(Saved data entries)
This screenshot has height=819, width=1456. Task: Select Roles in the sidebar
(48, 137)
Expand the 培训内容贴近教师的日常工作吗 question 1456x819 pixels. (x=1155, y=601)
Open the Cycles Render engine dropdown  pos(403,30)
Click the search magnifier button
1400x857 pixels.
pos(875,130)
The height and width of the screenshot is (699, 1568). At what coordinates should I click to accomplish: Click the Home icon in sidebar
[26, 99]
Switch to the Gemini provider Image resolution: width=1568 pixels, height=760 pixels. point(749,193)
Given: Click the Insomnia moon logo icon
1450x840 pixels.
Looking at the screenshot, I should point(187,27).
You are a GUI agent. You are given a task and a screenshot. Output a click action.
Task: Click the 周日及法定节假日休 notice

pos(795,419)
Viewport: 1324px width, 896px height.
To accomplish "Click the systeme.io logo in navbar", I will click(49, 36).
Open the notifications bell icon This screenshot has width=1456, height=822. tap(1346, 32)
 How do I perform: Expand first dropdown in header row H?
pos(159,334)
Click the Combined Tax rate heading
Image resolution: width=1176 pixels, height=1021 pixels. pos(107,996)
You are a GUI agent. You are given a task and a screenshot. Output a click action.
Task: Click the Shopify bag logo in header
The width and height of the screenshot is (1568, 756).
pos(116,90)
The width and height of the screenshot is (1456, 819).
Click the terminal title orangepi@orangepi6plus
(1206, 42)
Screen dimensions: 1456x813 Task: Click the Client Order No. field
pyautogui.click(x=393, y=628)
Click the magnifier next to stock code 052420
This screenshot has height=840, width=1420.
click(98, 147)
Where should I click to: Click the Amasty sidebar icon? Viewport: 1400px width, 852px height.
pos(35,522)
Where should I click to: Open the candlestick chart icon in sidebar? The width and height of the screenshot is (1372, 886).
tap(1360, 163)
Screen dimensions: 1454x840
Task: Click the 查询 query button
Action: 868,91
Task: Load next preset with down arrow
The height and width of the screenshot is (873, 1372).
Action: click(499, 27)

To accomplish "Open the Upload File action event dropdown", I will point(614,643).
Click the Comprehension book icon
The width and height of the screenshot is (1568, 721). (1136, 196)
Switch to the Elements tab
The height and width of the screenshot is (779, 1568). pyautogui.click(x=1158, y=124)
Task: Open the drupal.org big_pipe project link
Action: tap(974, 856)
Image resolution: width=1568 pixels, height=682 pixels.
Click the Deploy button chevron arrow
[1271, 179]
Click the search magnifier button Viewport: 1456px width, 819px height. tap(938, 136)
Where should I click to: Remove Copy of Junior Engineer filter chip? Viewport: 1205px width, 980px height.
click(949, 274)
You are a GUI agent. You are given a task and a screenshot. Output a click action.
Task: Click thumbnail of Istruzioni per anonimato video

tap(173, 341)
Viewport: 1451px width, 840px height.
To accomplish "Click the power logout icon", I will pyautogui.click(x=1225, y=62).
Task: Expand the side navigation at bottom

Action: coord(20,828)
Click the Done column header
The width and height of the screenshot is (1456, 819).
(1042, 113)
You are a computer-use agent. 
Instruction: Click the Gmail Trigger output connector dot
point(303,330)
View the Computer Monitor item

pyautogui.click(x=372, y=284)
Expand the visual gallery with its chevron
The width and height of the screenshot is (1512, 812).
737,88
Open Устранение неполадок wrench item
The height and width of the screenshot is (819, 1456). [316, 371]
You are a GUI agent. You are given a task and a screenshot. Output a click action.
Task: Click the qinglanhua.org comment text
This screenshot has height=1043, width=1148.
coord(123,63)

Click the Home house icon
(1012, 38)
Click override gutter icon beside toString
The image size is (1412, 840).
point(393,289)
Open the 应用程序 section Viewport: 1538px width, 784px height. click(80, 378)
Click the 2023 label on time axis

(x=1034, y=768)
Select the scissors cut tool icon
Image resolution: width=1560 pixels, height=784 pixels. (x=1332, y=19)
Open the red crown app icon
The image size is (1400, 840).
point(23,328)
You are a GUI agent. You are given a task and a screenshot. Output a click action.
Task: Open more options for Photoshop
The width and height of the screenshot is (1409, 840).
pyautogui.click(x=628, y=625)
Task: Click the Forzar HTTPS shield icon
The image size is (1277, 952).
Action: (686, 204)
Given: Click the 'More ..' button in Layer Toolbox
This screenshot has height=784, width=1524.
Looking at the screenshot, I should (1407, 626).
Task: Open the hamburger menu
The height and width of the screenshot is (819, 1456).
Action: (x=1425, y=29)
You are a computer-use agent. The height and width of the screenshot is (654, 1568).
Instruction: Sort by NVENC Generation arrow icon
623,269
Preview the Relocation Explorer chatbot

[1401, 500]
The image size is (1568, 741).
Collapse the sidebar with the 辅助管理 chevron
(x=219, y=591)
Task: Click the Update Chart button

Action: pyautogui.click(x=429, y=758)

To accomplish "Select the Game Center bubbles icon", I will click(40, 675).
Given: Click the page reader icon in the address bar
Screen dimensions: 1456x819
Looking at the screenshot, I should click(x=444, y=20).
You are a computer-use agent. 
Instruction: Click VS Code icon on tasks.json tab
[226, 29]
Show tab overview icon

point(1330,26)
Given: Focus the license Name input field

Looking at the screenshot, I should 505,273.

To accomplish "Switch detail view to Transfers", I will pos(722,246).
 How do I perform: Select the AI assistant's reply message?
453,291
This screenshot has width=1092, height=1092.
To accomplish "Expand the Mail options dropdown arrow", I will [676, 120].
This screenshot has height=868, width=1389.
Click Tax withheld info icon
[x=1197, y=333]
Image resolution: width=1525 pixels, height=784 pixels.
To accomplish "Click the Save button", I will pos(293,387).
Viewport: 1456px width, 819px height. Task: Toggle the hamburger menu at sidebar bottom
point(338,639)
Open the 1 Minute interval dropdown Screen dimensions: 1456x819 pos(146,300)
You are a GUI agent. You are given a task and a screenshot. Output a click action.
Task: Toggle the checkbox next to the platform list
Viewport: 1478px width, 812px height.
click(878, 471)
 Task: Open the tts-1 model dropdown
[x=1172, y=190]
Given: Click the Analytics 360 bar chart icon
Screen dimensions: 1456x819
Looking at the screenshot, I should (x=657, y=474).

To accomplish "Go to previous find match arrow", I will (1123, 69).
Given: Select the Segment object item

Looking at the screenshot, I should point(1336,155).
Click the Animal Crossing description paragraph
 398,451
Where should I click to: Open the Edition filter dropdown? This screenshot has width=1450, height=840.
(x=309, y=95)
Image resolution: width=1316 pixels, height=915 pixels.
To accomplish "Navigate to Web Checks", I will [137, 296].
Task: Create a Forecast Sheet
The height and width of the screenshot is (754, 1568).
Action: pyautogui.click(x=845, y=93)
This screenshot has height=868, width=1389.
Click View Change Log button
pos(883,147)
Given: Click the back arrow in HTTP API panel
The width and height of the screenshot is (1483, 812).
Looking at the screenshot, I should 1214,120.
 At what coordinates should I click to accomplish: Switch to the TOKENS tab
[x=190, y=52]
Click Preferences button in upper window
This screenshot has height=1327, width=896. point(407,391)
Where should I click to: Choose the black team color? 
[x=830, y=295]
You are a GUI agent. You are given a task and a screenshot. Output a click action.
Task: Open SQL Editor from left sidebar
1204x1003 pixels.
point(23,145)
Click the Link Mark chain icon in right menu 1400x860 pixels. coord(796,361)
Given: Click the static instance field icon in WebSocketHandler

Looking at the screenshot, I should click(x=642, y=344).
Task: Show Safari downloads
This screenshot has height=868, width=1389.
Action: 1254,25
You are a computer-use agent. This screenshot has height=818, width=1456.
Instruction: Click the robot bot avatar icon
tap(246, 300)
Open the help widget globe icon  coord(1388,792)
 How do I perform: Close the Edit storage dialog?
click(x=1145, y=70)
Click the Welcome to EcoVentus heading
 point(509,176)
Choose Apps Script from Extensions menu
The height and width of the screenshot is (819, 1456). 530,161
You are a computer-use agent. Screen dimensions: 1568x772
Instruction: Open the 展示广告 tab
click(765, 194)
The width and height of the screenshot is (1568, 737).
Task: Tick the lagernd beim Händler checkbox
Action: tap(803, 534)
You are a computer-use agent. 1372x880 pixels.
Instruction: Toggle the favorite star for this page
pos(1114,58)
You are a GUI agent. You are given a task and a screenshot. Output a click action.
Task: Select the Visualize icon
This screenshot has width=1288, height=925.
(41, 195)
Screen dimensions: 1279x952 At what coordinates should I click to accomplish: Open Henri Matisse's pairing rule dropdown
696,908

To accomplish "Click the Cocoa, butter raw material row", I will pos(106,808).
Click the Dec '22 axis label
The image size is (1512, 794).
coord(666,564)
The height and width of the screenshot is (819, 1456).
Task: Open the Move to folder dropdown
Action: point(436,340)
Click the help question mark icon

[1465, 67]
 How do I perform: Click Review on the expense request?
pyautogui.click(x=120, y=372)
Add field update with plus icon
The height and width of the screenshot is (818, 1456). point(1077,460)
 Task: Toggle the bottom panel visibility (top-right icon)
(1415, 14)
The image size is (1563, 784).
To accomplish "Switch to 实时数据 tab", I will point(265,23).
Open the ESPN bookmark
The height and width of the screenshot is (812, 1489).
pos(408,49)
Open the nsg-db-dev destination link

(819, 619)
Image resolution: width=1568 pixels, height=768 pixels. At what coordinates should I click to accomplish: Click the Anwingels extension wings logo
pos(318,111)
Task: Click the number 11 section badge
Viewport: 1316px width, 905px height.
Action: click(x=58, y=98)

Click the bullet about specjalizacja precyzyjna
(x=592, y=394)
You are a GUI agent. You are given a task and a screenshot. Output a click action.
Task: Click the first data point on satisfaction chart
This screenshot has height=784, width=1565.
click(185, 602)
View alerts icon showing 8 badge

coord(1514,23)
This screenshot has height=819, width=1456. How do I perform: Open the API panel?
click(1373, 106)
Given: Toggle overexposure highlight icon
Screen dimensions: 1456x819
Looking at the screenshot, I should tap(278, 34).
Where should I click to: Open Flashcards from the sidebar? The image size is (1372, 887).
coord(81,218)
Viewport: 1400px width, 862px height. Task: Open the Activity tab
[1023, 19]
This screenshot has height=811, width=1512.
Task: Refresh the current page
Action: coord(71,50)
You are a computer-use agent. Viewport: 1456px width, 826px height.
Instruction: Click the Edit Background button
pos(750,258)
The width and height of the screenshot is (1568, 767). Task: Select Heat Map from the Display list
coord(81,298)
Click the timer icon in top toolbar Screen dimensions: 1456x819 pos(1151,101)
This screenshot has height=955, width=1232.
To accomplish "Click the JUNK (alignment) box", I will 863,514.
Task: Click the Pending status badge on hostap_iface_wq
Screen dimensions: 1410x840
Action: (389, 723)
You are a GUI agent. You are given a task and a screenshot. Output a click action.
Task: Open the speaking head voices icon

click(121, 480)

**Exercise description**. Give the number of lines in the records above that contain the word "options". Reply with that number alone.

**Response**. 2